Il est des invitations qui se reçoivent comme des appels à quitter un instant sa solitude d’auteur pour entrer dans le moment joyeux du partage.

Parrainer aujourd’hui la deuxième édition du festival Faërix consacré aux littératures de l’imaginaire est un honneur, bien sûr, mais c’est éprouver surtout la grande joie de côtoyer de véritables amis dont je sais qu’ils trouvent en la fiction bien davantage qu’une simple distraction : une manière très particulière d’habiter le monde en curieux et en complices.

Longtemps, en France cartésienne et positiviste, on a prétendu reléguer les écrits fantastiques ou d’anticipation aux grands lointains des incongrus et des horizons inutiles. Les condamner ainsi à l’insignifiance était commettre une double erreur.

Erreur, d’abord, de négliger un extraordinaire patrimoine culturel fait de contes populaires et de légendes qui, de Chrétien de Troyes à Rabelais et de Perrault à madame d’Aulnoy, a nourri des œuvres aussi riches que celles de George Sand, Alexandre Dumas, Jules Verne, Gaston Leroux et tant d’autres parmi nos meilleurs auteurs.

Erreur, surtout, de supposer que l’imaginaire n’est qu’une scorie de l’intellect. Bien sûr, il n’en est rien et nous savons aujourd’hui que l’esprit déraisonne puis meurt sitôt que songes et récits n’irriguent plus sa sensibilité. L’exercice de l’imaginaire est donc une fonction aussi vitale que les nécessités physiologiques essentielles.

Ce qui vaut pour les individus vaut pour les sociétés. La science-fiction, le fantastique, l’horreur, l’épique ou l’uchronie fertilisent et structurent fortement nos représentations collectives. Loin de refuser la réalité, ils la travaillent et l’interrogent au contraire depuis le promontoire de ses cauchemars, de ses promesses, de ses tragédies et de ses errements.

Parce qu’elles osent les monstres et les miracles, les héros, les dieux, les anarchies et les utopies, ces littératures des marges parcourent des territoires que s’interdisent le réalisme et le factuel.
+ + + +
### CONSIGNES
[A] Réécrivez le passage du texte sur les littératures de l'imaginaire situé entre "Ce qui vaut" et "et le factuel.", inclus, en remplaçant "promontoire" par "belvédère".
[B] Selon le texte sur les littératures de l'imaginaire, quelle édition du festival Faërix est parrainée ?

### DONNÉES D'ENTRÉE
+ + + +
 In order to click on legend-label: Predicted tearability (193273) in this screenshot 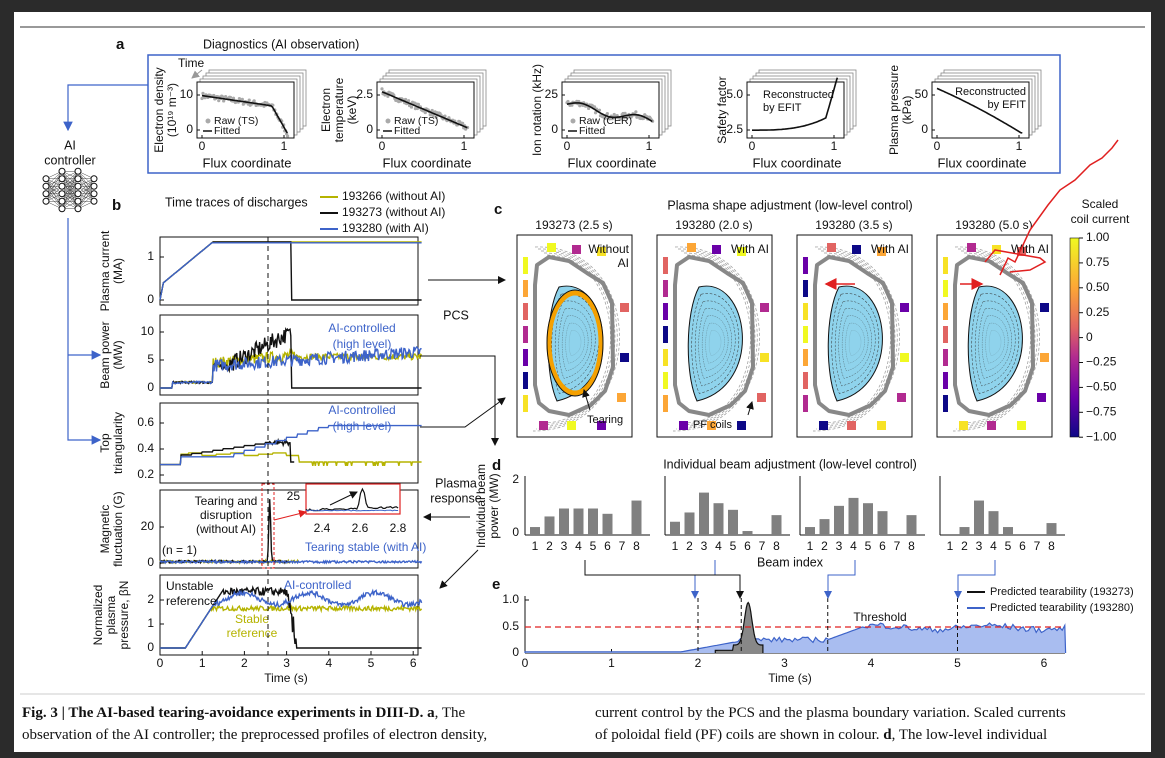, I will do `click(1062, 592)`.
+ + + +
### RÉPONSES
[A]
Ce qui vaut pour les individus vaut pour les sociétés. La science-fiction, le fantastique, l’horreur, l’épique ou l’uchronie fertilisent et structurent fortement nos représentations collectives. Loin de refuser la réalité, ils la travaillent et l’interrogent au contraire depuis le belvédère de ses cauchemars, de ses promesses, de ses tragédies et de ses errements.

Parce qu’elles osent les monstres et les miracles, les héros, les dieux, les anarchies et les utopies, ces littératures des marges parcourent des territoires que s’interdisent le réalisme et le factuel.

[B] La deuxième édition.